Que signifie « avoir une vision nihiliste par rapport à l'enseignement du Bouddha » ? Cela veut dire tout simplement que l’on croit que, sans observer les préceptes, c’est-à-dire en causant du tort aux autres (par exemple, en mangeant de la viande, en mentant, en volant, en commettant l'adultère ou en prenant des produits enivrants comme l'alcool), nous arriverons cependant d'une manière ou d'une autre à avancer dans notre pratique.

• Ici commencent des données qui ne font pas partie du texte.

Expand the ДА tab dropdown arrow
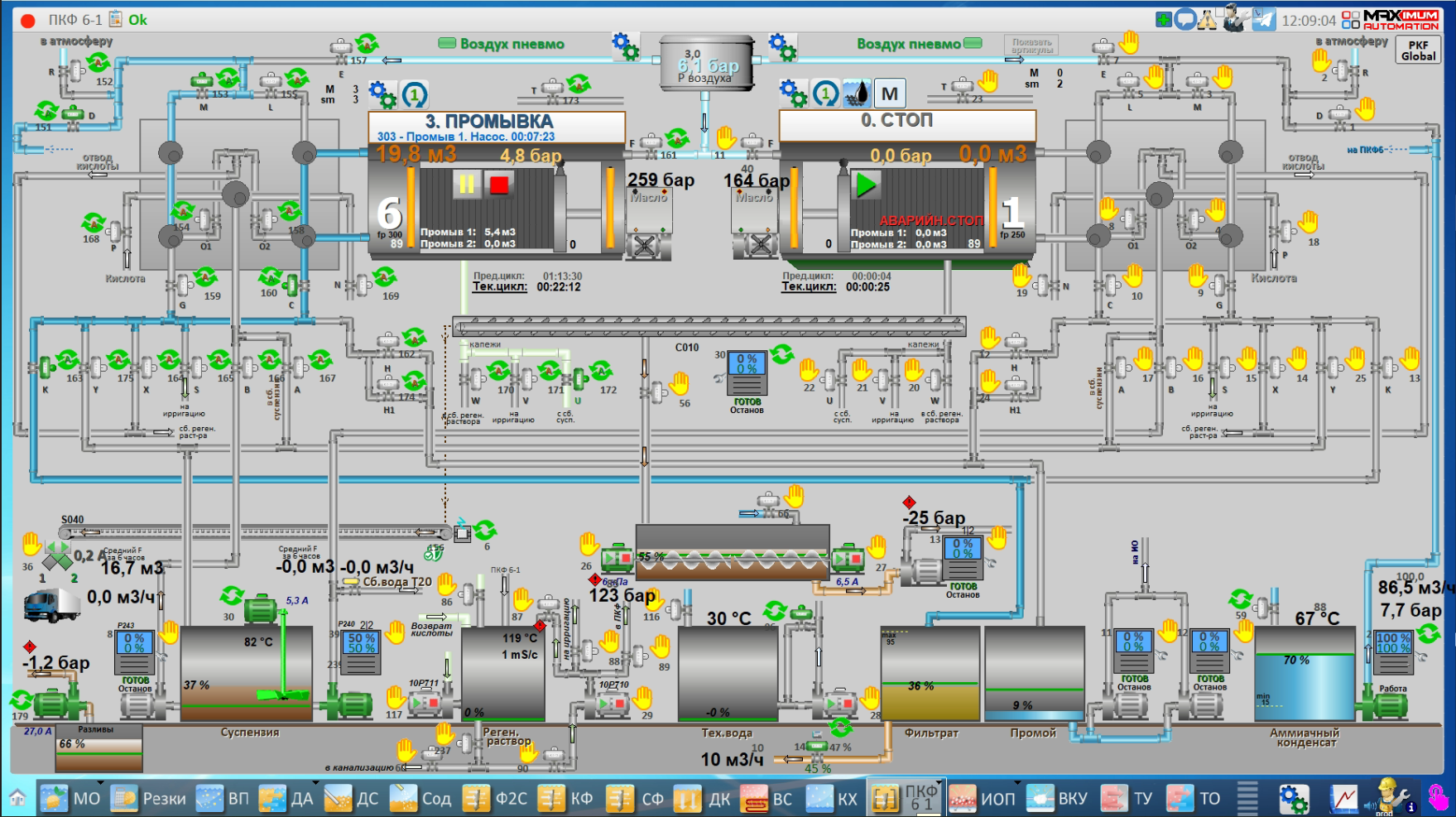This screenshot has height=817, width=1456. click(x=315, y=782)
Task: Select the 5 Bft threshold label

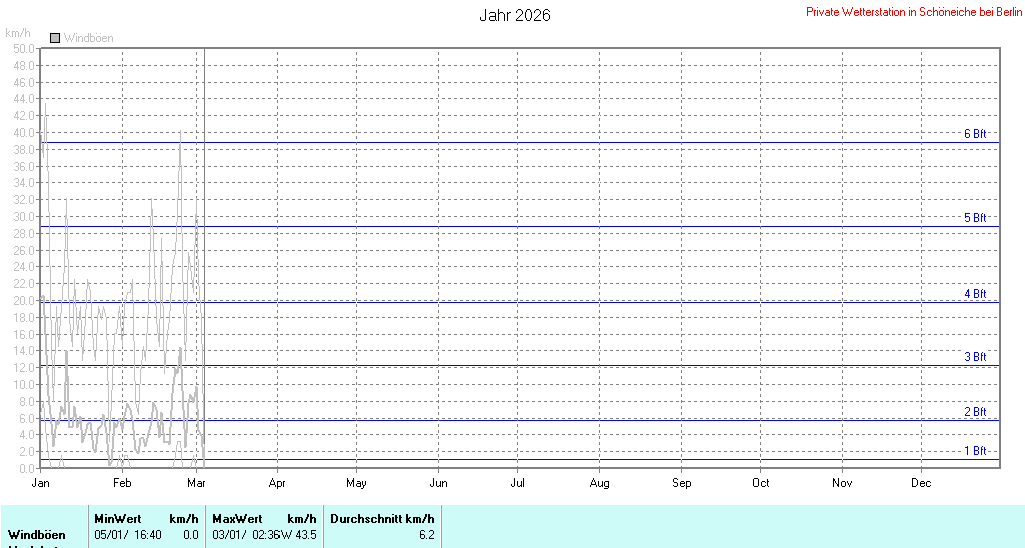Action: click(x=975, y=218)
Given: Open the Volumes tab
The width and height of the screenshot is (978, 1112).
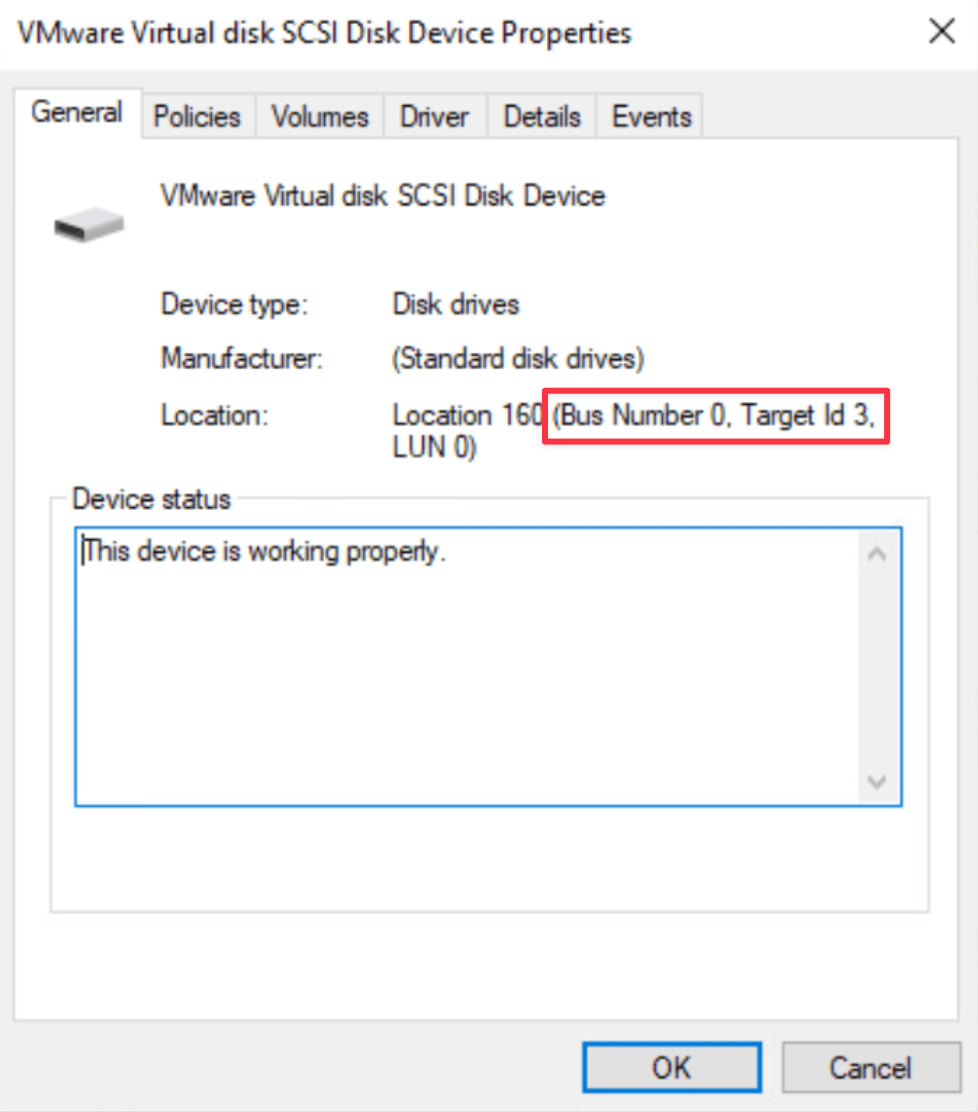Looking at the screenshot, I should [319, 117].
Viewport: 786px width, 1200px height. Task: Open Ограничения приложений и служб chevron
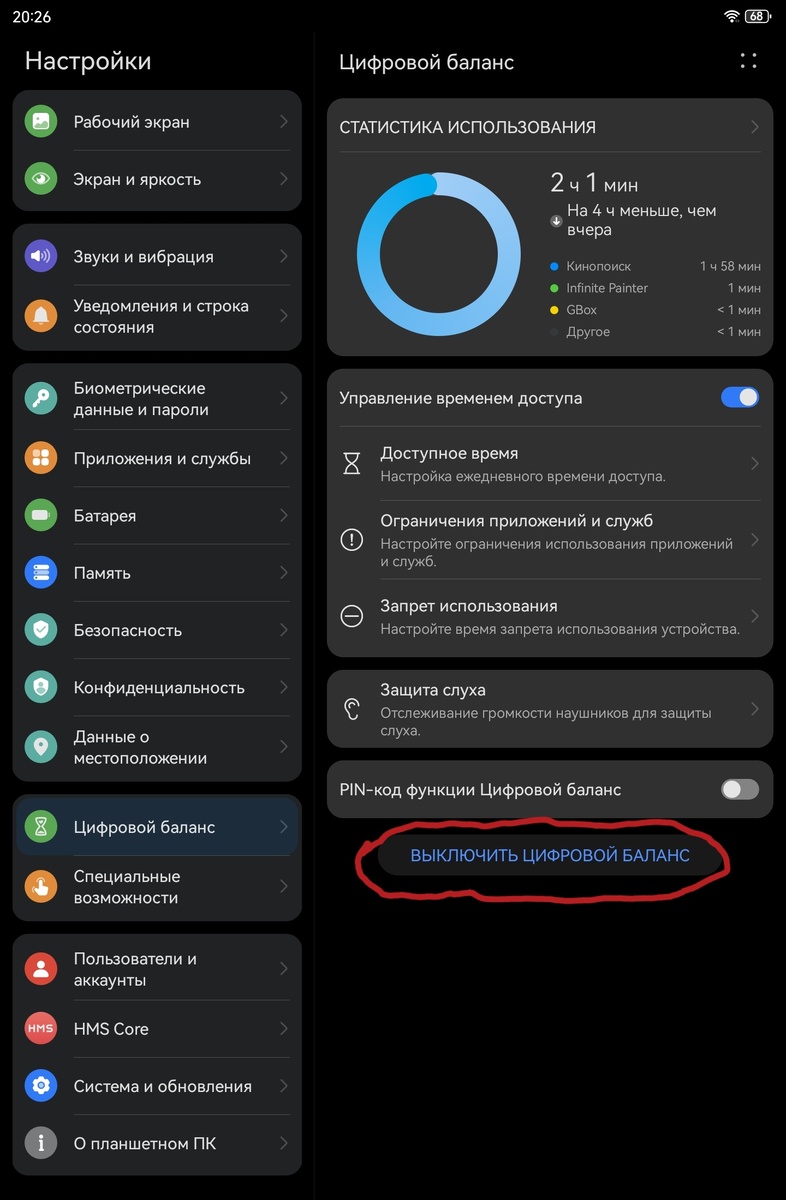(x=755, y=540)
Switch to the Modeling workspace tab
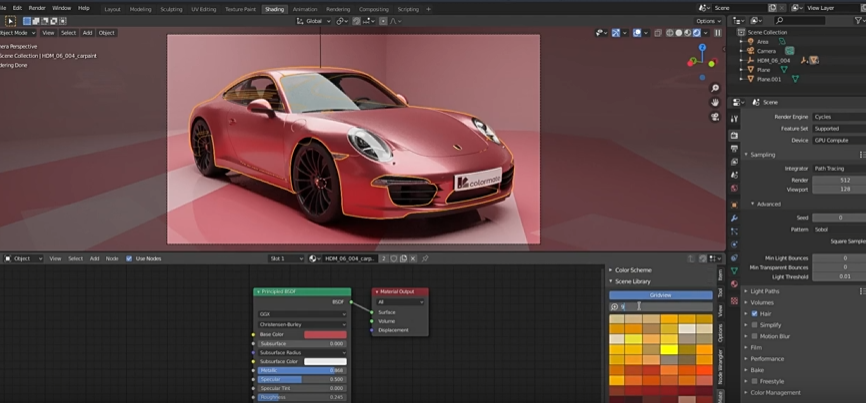 141,9
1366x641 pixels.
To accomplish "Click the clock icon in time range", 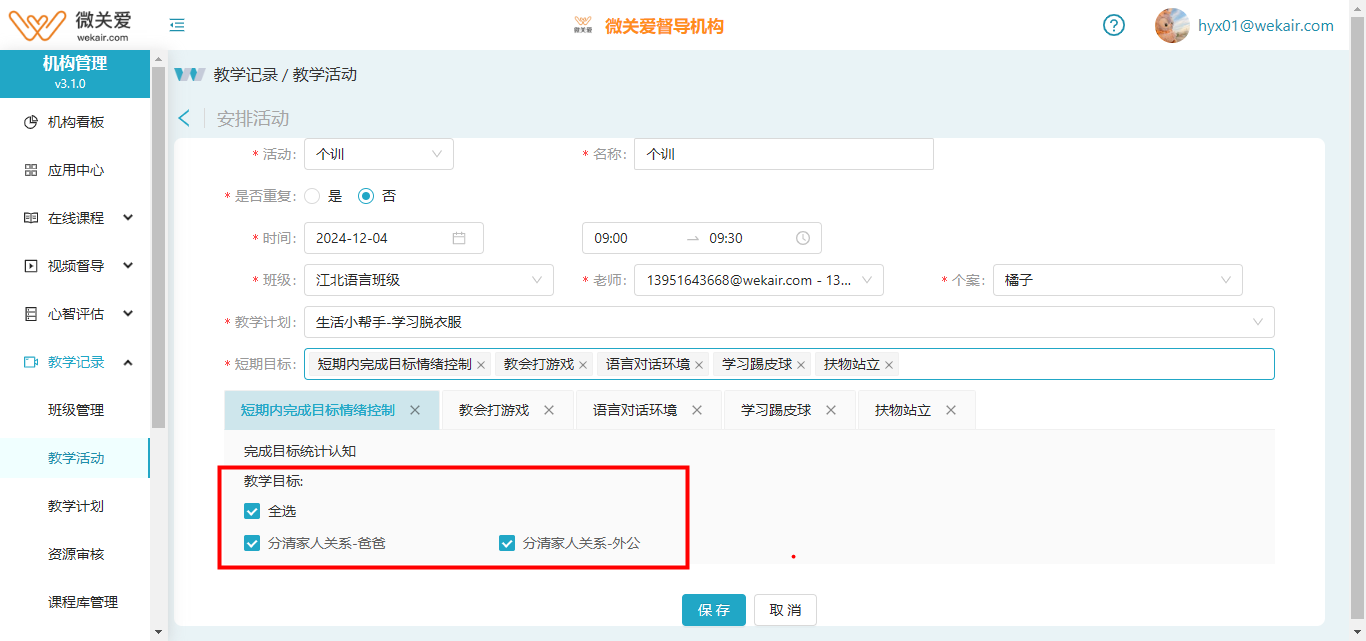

Cela peut encore signifier, comme le croient les lamaïstes, c’est-à-dire ceux qui étudient le « bouddhisme » tibétain, qu'un rinpoche ou un lama sont autorisés à manger de la viande ou à entretenir des rapports adultérins sous prétexte que ce sont des êtres « très avancés », et que tout ceci n'a pas d'effet néfaste sur eux, ce qui est évidemment complètement absurde. Certains pensent qu’il suffit d’analyser et de pratiquer la méditation, mais sans observer les préceptes, pour atteindre l'illumination. D'autres prennent les préceptes, mais ils les brisent par la suite et prétendent alors que cela ne pose aucun problème. Il se peut qu'on n'arrive pas à observer un précepte à un moment donné, mais ce qu'on doit faire est de se repentir et d'essayer d'améliorer notre pratique, et certainement pas de prétendre que tout est normal.

 

Et maintenant, qu'est-ce que c'est l'éternalisme? Du point de vue bouddhiste, l'éternalisme consiste à croire que le corps physique ou la personnalité, c’est-à-dire les pensées et les idées, peuvent être éternels.

 

Et qu'est-ce que cela veut dire en pratique? Par exemple, si quelqu'un croit qu'il existe une entité éternelle, un esprit qui aurait tout créé, eh bien, cette personne est sans aucun doute un éternaliste. On peut qualifier également d’« éternaliste » la vision selon laquelle une personne pourrait obtenir un corps impérissable et rester éternellement en un endroit précis.

 

Ce qui aurait pu être amusant si ce n'était pas aussi néfaste pour l'enseignement du Bouddha, c’est que, chez les lamaïstes, c’est-à-dire les disciples du « bouddhisme » tibétain, en plus des idées nihilistes, nous retrouvons également des idées éternalistes. Par exemple, les « bouddhistes » tibétains ont plaisir à évoquer le corps d'arc-en-ciel, qui serait d'après eux un corps éternel. Ils croient encore qu'à travers la méditation ils pourront atteindre un état de conscience éternel, ce qui, bien entendu, est absurde. Quand nous méditons, nous entrons dans un état particulier, ce qui implique donc que cet état a un début et une fin : il y aura nécessairement un moment où nous sortirons de notre état de méditation.

 

Bien sûr, je ne prétends pas que c'est facile. En règle générale, l'être humain n'arrête pas de passer du nihilisme à l'éternalisme et vice-versa. C'est la raison pour laquelle le Bouddha Sakyamuni a, pendant de nombreuses années, évoqué et enseigné le chemin du milieu qui est au-delà des extrémités. Ce qui nous reste est de suivre son enseignement, son dharma et d'essayer de trouver ce chemin du milieu en évitant les pièges du nihilisme et de l'éternalisme.